* **Work required**: Retype the items word for word, starting at the line that contains "Open the step-by-step" and continuing through the end of the items.

* **Records shown**:
════

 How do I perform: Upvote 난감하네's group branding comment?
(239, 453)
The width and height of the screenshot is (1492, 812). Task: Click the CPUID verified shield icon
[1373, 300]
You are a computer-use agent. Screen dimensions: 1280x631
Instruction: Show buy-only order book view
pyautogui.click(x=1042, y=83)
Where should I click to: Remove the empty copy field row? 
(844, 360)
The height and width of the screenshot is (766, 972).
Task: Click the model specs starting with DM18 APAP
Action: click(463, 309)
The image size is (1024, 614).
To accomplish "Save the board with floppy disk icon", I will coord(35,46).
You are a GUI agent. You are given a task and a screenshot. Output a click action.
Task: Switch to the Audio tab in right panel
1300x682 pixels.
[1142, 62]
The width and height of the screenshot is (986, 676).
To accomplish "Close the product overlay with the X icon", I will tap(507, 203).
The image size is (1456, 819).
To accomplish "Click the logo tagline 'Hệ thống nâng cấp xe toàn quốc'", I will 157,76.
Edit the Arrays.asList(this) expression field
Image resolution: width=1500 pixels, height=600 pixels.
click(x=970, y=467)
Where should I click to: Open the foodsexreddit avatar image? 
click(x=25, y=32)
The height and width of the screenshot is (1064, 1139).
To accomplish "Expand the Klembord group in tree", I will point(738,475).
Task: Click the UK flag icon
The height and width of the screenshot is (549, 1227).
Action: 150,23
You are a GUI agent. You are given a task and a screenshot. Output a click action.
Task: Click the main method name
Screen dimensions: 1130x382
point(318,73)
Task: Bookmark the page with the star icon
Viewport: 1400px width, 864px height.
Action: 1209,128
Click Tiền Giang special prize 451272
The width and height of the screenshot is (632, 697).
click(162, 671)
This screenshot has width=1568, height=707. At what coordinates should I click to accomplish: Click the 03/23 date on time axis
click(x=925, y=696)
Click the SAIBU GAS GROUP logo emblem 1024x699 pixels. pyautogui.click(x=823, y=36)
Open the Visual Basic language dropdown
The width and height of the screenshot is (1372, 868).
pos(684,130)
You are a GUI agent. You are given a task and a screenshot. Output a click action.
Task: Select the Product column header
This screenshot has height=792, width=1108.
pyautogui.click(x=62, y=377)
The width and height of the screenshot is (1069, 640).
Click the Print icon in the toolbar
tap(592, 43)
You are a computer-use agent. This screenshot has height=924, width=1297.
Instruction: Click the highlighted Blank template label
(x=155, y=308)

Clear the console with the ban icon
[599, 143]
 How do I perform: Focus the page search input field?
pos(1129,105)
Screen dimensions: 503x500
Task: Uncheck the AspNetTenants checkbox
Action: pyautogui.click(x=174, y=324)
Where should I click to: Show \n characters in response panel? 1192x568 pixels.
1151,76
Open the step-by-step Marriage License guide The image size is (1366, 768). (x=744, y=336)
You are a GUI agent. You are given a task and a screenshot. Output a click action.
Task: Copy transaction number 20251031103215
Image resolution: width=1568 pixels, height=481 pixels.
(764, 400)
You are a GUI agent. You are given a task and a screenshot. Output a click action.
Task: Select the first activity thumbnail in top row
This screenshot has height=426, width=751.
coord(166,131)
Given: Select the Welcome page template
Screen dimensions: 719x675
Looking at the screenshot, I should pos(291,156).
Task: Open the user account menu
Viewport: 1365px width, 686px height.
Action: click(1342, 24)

════

* **Written reply**:
Open the step-by-step Marriage License guide The image size is (1366, 768). (x=744, y=336)
You are a GUI agent. You are given a task and a screenshot. Output a click action.
Task: Copy transaction number 20251031103215
Image resolution: width=1568 pixels, height=481 pixels.
(764, 400)
You are a GUI agent. You are given a task and a screenshot. Output a click action.
Task: Select the first activity thumbnail in top row
This screenshot has height=426, width=751.
coord(166,131)
Given: Select the Welcome page template
Screen dimensions: 719x675
Looking at the screenshot, I should pos(291,156).
Task: Open the user account menu
Viewport: 1365px width, 686px height.
Action: click(1342, 24)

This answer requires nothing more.